§ **Исходный текст**
Главная страница Исторического факультета МГУ   Главная страница электронной библиотеки истфака МГУ  

К общему списку статей

Статьи из Энциклопедии Дидро и д'Аламбера

{81}

Народ

НАРОД - собирательное понятие, затруднительное для определения, поскольку в него вкладывают различное содержание в соответствии с местом, временем и природой власти.

Греки и римляне, которые разбирались в качествах людей, придавали народу большое значение. У них народ подавал свой голос при выборах важнейших магистратов, военачальников, при составлении проскрипций и устройстве триумфов, при распределении налогов, заключении мира или войны, словом, во всех делах, касавшихся главных интересов родины. Тот же самый народ тысячами посещал громадные театры Рима и Афин, чьими бледными подобиями являются наши театры, и его считали способным одобрить или освистать Софокла, Эврипида, Плавта и Теренция. Если мы взглянем на некоторые современные государства, то увидим, что в Англии народ выбирает своих представителей в палату общин и что Швеция имеет крестьянское сословие в национальных собраниях.

§ **Собранный материал**
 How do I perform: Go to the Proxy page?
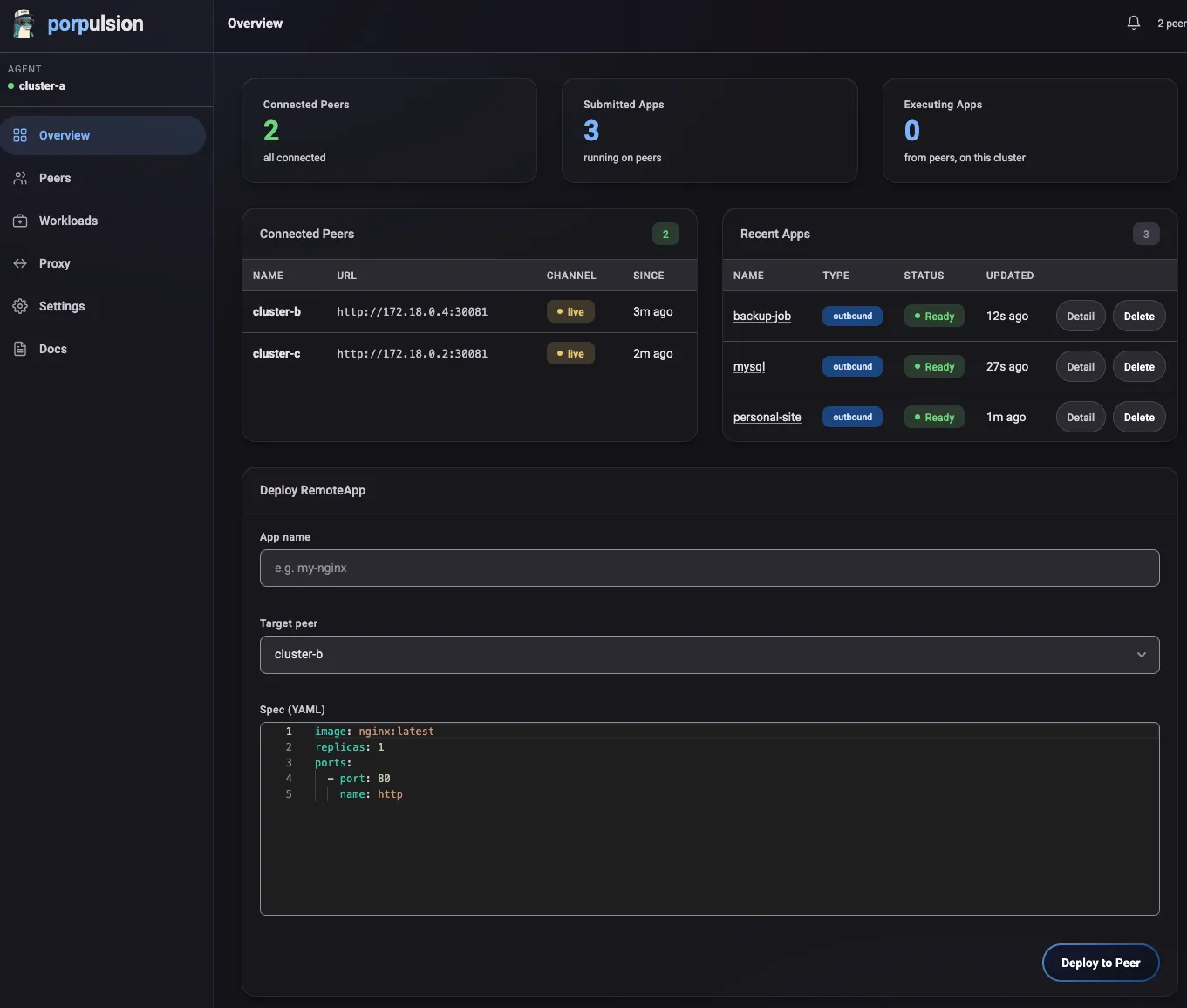tap(54, 263)
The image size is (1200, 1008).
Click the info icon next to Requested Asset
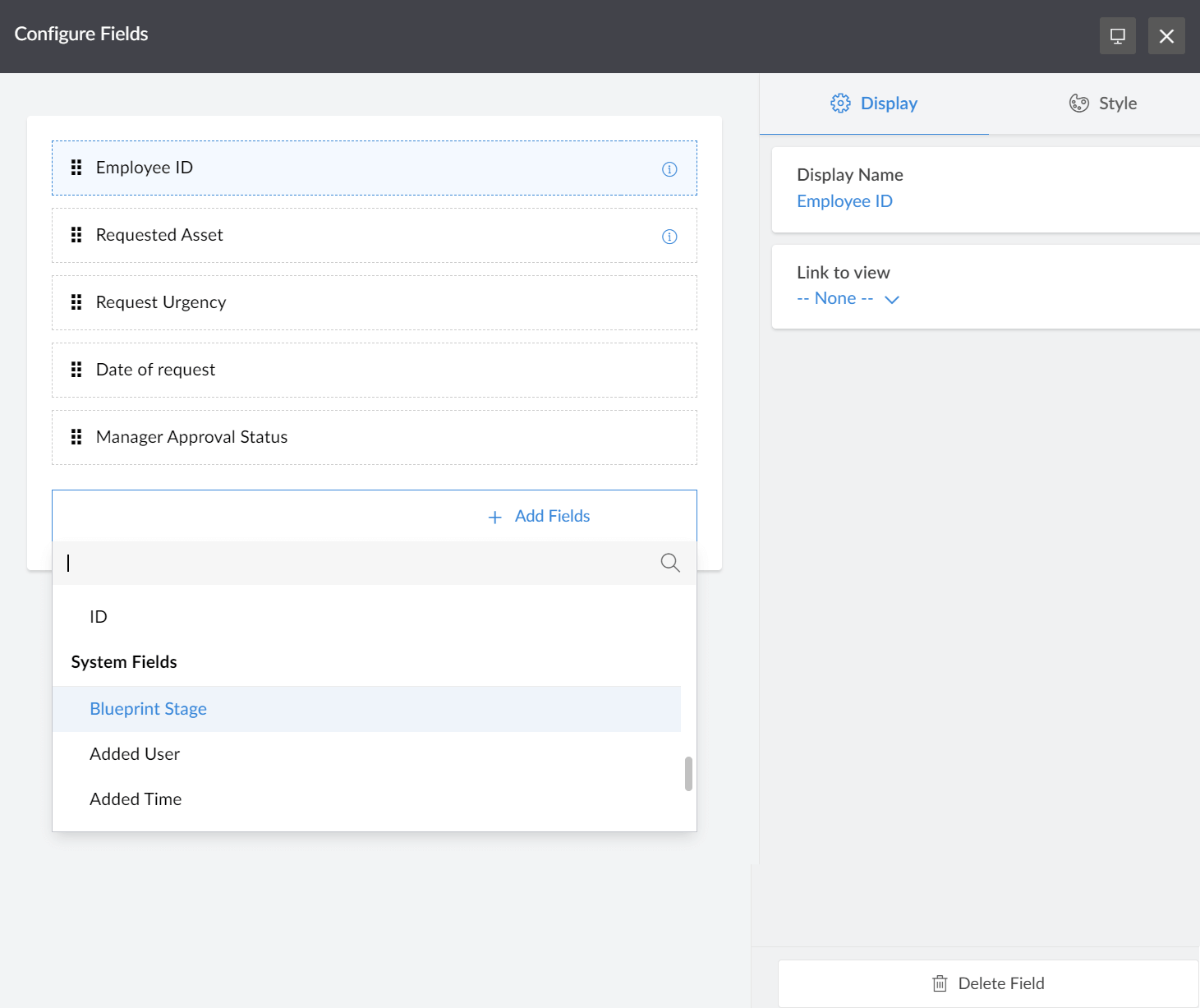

§ **Что нужно сделать**
Выпишите без изменений часть статьи «Народ», которая начинается со слов «Статьи из Энциклопедии» и заканчивается словами «и природой власти.».

§ **Ответ на задание**
Статьи из Энциклопедии Дидро и д'Аламбера

{81}

Народ

НАРОД - собирательное понятие, затруднительное для определения, поскольку в него вкладывают различное содержание в соответствии с местом, временем и природой власти.